TASK INSTRUCTIONS — Using the records below, give again exactly the lines from the line that contains "Image resolution: width=2136" through the line that contains "Task: Open the share", both ends included, and only those.

Stored records —
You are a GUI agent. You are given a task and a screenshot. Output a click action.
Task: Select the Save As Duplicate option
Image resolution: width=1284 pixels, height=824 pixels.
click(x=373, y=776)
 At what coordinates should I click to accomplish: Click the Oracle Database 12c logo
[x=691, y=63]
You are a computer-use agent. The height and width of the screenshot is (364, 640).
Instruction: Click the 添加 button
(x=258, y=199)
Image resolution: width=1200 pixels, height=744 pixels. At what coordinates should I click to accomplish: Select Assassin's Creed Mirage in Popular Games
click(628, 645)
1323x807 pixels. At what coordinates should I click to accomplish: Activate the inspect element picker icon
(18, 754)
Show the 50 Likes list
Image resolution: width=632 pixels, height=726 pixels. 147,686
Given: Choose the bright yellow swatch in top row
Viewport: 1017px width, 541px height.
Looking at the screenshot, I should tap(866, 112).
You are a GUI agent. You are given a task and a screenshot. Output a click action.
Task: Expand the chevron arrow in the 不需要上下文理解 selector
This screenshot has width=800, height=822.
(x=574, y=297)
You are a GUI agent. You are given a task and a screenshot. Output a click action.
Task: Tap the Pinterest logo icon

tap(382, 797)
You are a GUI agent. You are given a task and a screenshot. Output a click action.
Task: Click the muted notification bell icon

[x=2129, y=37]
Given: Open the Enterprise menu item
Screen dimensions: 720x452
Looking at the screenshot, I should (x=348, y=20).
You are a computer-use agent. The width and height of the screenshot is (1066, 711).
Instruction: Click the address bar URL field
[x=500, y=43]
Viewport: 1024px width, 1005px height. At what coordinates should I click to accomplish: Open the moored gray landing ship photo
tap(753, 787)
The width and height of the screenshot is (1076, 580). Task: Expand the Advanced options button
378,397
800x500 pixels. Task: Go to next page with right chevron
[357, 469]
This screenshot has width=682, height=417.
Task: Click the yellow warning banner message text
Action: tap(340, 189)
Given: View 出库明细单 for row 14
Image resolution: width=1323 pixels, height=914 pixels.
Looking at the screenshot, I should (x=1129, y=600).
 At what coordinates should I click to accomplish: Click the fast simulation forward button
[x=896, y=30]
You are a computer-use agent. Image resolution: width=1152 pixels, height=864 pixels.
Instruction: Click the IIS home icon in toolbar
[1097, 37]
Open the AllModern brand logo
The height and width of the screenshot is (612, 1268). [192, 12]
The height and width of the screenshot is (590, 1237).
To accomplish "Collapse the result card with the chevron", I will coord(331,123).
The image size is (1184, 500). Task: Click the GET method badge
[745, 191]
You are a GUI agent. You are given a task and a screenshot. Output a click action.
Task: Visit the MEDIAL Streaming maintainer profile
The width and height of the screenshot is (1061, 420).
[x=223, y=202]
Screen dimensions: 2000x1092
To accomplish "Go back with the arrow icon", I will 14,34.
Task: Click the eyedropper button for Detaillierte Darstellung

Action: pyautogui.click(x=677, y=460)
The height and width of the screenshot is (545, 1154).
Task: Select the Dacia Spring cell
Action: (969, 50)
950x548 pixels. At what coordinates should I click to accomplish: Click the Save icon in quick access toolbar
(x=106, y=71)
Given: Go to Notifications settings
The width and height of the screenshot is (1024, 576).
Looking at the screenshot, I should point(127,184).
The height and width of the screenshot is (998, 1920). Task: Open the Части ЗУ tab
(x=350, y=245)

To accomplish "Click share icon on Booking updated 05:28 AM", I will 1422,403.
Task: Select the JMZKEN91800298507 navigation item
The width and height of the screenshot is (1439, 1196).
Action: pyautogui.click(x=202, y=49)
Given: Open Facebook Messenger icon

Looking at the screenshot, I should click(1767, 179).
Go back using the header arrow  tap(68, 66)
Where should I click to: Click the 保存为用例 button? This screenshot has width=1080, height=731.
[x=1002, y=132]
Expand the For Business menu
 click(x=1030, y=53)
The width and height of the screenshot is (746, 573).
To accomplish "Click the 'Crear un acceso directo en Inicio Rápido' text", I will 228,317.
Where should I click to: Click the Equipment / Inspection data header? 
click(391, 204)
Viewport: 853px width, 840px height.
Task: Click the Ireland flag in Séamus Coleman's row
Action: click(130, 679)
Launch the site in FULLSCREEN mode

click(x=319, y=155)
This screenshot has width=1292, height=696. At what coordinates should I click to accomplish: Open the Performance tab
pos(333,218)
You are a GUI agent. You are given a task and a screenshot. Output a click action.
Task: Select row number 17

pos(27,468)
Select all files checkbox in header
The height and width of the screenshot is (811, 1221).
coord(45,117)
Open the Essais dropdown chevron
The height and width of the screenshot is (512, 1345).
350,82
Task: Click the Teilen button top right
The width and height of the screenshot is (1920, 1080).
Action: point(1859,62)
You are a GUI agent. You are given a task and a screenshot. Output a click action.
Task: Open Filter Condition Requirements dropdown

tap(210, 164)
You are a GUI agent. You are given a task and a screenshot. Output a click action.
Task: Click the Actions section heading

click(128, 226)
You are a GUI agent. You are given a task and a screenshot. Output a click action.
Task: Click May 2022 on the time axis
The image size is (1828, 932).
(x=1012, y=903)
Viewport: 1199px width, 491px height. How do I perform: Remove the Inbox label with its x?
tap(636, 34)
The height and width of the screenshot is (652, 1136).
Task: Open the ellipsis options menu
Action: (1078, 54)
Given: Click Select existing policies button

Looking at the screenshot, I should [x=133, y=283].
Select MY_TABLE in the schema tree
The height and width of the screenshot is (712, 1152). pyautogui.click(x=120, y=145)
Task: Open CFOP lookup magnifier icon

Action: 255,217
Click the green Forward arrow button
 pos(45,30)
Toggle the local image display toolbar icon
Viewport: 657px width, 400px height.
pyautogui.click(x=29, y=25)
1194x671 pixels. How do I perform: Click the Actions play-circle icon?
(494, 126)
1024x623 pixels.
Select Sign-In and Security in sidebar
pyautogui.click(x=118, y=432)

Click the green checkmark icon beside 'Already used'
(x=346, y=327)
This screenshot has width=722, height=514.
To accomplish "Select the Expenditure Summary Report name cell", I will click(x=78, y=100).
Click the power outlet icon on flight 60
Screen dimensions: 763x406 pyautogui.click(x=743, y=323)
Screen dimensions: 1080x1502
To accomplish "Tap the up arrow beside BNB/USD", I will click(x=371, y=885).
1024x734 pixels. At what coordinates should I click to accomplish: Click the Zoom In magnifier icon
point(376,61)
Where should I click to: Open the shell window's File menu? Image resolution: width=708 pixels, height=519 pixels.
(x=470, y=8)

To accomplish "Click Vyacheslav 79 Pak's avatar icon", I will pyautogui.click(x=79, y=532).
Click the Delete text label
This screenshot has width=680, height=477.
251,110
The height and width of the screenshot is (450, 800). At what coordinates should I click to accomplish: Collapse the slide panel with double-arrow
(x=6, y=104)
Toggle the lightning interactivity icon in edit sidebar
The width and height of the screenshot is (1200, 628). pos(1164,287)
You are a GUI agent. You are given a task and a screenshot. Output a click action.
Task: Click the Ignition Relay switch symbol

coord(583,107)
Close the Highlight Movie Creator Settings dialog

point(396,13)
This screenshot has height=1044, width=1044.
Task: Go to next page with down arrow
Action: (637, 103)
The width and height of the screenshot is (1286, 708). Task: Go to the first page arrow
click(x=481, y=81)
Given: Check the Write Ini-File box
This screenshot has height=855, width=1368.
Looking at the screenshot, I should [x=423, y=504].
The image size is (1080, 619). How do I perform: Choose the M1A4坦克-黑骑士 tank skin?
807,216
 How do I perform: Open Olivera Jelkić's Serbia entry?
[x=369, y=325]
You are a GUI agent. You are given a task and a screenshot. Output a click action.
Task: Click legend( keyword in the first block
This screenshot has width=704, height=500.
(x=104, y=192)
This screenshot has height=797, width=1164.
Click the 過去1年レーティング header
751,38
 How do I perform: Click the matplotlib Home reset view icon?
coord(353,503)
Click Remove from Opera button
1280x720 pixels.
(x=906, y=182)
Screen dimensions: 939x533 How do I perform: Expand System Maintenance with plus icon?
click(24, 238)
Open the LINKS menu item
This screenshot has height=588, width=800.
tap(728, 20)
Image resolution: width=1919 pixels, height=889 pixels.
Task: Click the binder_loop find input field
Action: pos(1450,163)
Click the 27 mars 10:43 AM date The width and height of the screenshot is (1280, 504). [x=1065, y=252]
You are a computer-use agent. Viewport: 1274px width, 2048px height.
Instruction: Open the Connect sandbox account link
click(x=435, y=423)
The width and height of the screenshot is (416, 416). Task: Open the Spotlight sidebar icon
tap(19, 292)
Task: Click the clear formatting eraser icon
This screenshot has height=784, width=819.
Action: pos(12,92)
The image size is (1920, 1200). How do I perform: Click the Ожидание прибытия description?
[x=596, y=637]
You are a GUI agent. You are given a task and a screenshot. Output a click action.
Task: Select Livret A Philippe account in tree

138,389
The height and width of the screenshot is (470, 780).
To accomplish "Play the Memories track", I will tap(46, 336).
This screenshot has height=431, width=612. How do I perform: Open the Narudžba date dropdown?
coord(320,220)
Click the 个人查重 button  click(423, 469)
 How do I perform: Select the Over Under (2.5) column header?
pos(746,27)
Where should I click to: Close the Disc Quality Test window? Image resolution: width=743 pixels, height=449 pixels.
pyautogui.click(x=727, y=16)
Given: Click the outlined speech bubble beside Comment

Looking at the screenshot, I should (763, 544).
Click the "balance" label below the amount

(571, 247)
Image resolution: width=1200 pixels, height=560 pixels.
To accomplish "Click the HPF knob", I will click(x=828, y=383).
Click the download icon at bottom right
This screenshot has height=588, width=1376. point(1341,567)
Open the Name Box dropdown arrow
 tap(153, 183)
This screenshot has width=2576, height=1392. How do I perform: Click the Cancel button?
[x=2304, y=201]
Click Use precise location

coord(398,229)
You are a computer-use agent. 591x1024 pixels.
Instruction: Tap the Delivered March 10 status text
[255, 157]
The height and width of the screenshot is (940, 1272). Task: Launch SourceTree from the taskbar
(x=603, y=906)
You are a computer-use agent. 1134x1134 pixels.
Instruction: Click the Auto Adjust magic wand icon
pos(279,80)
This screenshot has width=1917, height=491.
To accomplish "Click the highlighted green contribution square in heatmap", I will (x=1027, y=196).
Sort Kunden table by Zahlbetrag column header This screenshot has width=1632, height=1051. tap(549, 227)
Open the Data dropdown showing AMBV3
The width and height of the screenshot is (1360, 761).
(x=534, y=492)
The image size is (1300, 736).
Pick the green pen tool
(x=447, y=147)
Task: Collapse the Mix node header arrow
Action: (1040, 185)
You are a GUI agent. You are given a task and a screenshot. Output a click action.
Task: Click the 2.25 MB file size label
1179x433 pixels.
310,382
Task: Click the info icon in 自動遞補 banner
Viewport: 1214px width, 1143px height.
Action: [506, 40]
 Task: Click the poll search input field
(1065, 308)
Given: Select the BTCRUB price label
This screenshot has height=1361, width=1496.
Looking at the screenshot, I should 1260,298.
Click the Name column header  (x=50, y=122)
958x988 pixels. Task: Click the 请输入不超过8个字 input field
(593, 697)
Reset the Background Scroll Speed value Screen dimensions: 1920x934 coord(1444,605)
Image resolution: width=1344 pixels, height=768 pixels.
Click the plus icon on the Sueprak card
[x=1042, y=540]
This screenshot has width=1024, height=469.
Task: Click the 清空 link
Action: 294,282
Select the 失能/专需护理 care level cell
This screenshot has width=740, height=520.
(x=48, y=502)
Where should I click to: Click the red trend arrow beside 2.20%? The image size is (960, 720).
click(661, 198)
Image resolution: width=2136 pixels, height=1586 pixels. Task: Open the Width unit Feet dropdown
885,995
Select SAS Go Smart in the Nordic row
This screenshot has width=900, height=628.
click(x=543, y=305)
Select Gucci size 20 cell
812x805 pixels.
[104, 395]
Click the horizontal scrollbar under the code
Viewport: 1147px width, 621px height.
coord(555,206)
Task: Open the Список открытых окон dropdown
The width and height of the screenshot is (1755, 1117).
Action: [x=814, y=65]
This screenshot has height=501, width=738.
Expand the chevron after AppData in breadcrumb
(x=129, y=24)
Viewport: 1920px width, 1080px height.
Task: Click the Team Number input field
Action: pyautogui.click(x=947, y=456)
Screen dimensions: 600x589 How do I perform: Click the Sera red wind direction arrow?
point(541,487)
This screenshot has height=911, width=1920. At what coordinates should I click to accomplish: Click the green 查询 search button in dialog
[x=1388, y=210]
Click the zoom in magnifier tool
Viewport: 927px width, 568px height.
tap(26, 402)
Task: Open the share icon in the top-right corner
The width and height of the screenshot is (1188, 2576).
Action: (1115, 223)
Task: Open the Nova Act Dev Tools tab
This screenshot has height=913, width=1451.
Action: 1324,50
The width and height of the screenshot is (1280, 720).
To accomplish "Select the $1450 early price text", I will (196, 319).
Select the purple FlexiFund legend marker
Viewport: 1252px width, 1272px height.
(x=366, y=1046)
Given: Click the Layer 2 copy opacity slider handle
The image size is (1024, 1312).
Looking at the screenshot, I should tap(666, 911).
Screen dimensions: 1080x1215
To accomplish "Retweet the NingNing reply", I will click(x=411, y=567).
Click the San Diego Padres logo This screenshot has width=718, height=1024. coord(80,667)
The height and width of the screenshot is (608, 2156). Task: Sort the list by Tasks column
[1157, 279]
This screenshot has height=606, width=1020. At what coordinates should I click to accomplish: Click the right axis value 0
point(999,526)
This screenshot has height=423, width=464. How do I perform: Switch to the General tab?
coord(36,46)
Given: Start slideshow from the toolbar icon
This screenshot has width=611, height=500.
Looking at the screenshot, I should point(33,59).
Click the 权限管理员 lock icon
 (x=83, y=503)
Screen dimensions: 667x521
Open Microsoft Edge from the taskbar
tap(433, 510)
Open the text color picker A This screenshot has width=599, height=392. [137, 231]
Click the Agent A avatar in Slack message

THE COMPLETED TASK —
Image resolution: width=2136 pixels, height=1586 pixels. Task: Open the Width unit Feet dropdown
885,995
Select SAS Go Smart in the Nordic row
This screenshot has width=900, height=628.
click(x=543, y=305)
Select Gucci size 20 cell
812x805 pixels.
[104, 395]
Click the horizontal scrollbar under the code
Viewport: 1147px width, 621px height.
coord(555,206)
Task: Open the Список открытых окон dropdown
The width and height of the screenshot is (1755, 1117).
Action: [x=814, y=65]
This screenshot has height=501, width=738.
Expand the chevron after AppData in breadcrumb
(x=129, y=24)
Viewport: 1920px width, 1080px height.
Task: Click the Team Number input field
Action: pyautogui.click(x=947, y=456)
Screen dimensions: 600x589 How do I perform: Click the Sera red wind direction arrow?
point(541,487)
This screenshot has height=911, width=1920. At what coordinates should I click to accomplish: Click the green 查询 search button in dialog
[x=1388, y=210]
Click the zoom in magnifier tool
Viewport: 927px width, 568px height.
tap(26, 402)
Task: Open the share icon in the top-right corner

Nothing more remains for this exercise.